On Sun, 28 Jan 2018 20:39:02 -0200, Marcelo Ricardo Leitner wrote:
> On Thu, Jan 25, 2018 at 02:57:17PM -0800, Jakub Kicinski wrote:
> > On Thu, 25 Jan 2018 13:11:57 -0200, Marcelo Ricardo Leitner wrote:  
> > > On Wed, Jan 24, 2018 at 12:54:12PM -0800, Jakub Kicinski wrote:  
> > > > Hi!
> > > > 
> > > > This series some of Jiri's comments and the fact that today drivers
> > > > may produce extack even if there is no skip_sw flag (meaning the
> > > > driver failure is not really a problem), and warning messages will
> > > > only confuse the users.    
> > > 
> > > It's a fair point, but I think this is not the best solution. How will
> > > the user then know why it failed to install in hw? Will have to
> > > install a new rule, just with skip_sw, and hope that it fails with the
> > > same reason?
> > >
> > > Maybe it's better to let tc/ovs/etc only exhibit this information
> > > under a certain log/debug level.  
> > 
> > What you say does make sense in case of classifiers which are basically
> > HW offload vehicles.  But for cls_bpf, which people are actually using
> > heavily as a software solution, I don't want any warning to be produced
> > just because someone happened to run the command on a Netronome
> > card :(  Say someone swaps an old NIC for a NFP, and runs their old
> > cls_bpf scripts and suddenly there are warnings they don't care about
> > and have no way of silencing.  
> 
> (Sorry for the delay on replying, btw. I'm still traveling.)
> 
> Makes sense. I agree that at least it shouldn't be displayed in a way
> that may lead the user to think it was a big/fatal error.
> 
> > I do think skip_sw will fail for the same reason, unless someone adds
> > extacks for IO or memory allocation problems or other transient things.  
> 
> I don't really follow this one. Fail you mean, fail to report the
> actual reason? If so, ok, but that's something easily fixable I think,
> especially because with skip_sw, if such an error happens, it's fatal
> for the operation so the error reporting is consistent.

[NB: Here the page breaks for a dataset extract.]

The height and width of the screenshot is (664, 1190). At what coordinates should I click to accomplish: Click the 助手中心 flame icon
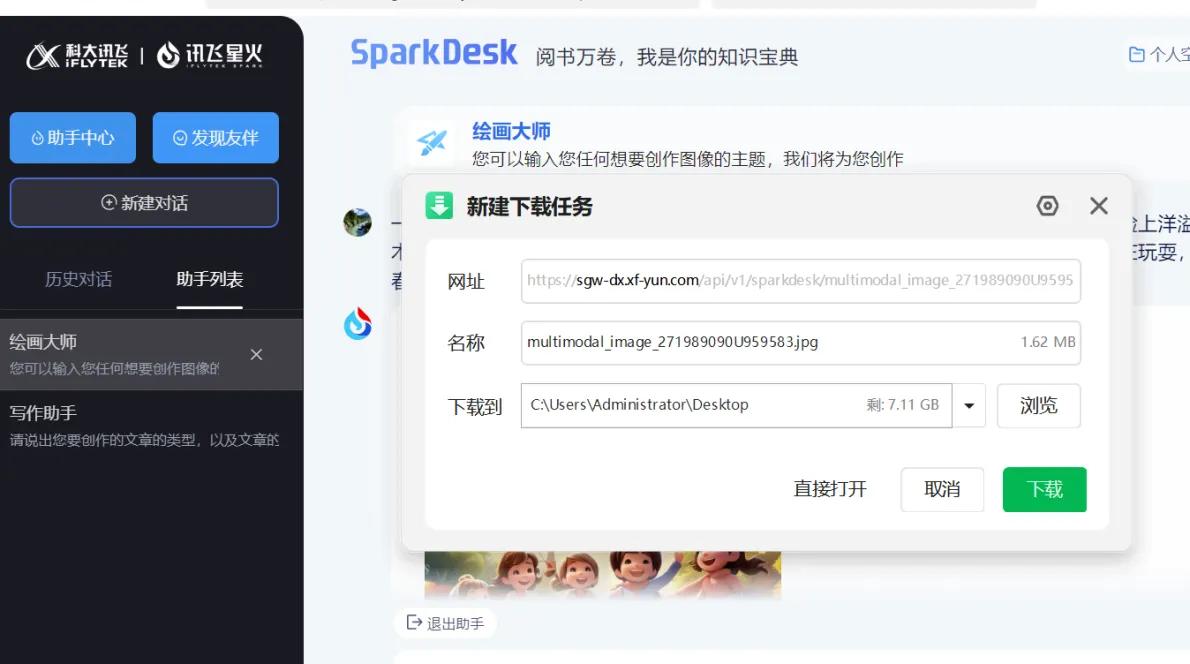tap(37, 137)
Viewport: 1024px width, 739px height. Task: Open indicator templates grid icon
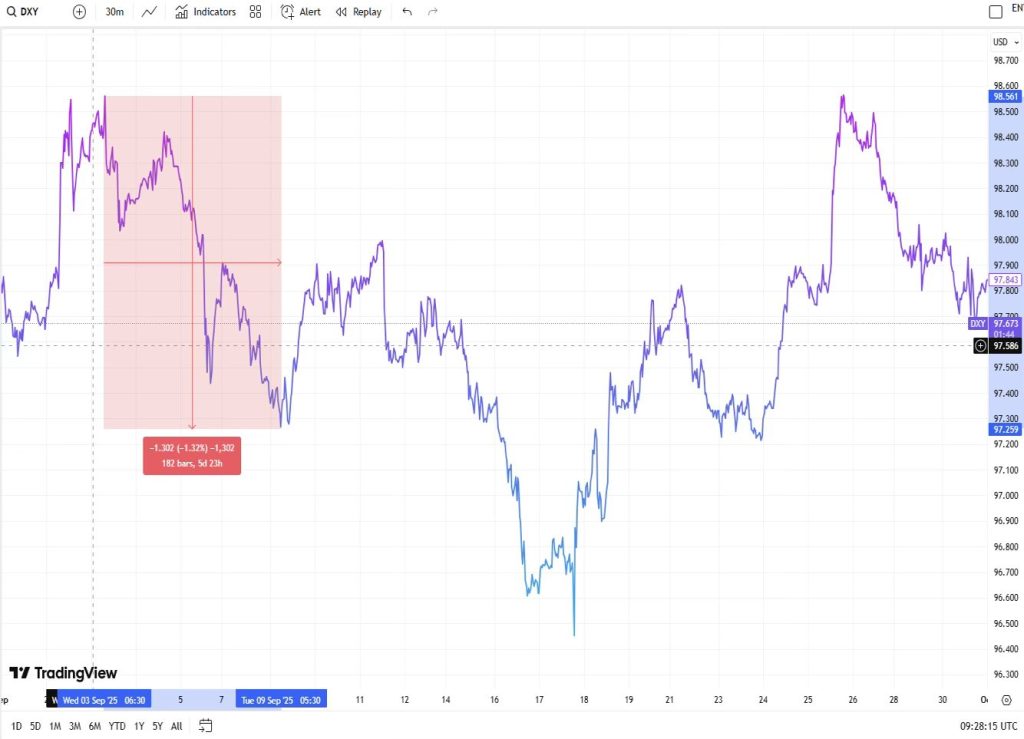tap(256, 12)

I was referring to your question: "Will have to install a new rule,
just with skip_sw, and hope that it fails with the same reason?"
So yes, currently the only way to get the extack would be to retry the
command with skip_sw.

> > add a "verbose offload" flag to the API or filter the bad extacks at
> > the user space level.  Although, again, my preference would be not to
> > filter at the user space level, because user space can't differentiate
> > between a probably-doesn't-matter-but-HW-offload-failed warning or legit
> > something-is-not-right-in-the-software-but-command-succeeded warning :S  
> 
> But userspace is the original requester. It should know what the rule
> is intended for and how to act upon it. For ovs, for example, it could
> just log a message and move on, while tc could report "hey, ok, but
> please note that the rule couldn't be offloaded".
> 
> > So if there is a major use for non-forced offload failure warnings I
> > would lean towards a new flag.  
> 
> I'm thinking about this, still undecided. In the end maybe a counter
> somewhere could be enough and such reporting is not needed. Thinking..

Hm, special counters for failure reasons or just for all failures to
offload?  FWIW user space can dump the filters and if the filter is
offloaded there will be an in_hw flag Or added a few releases back.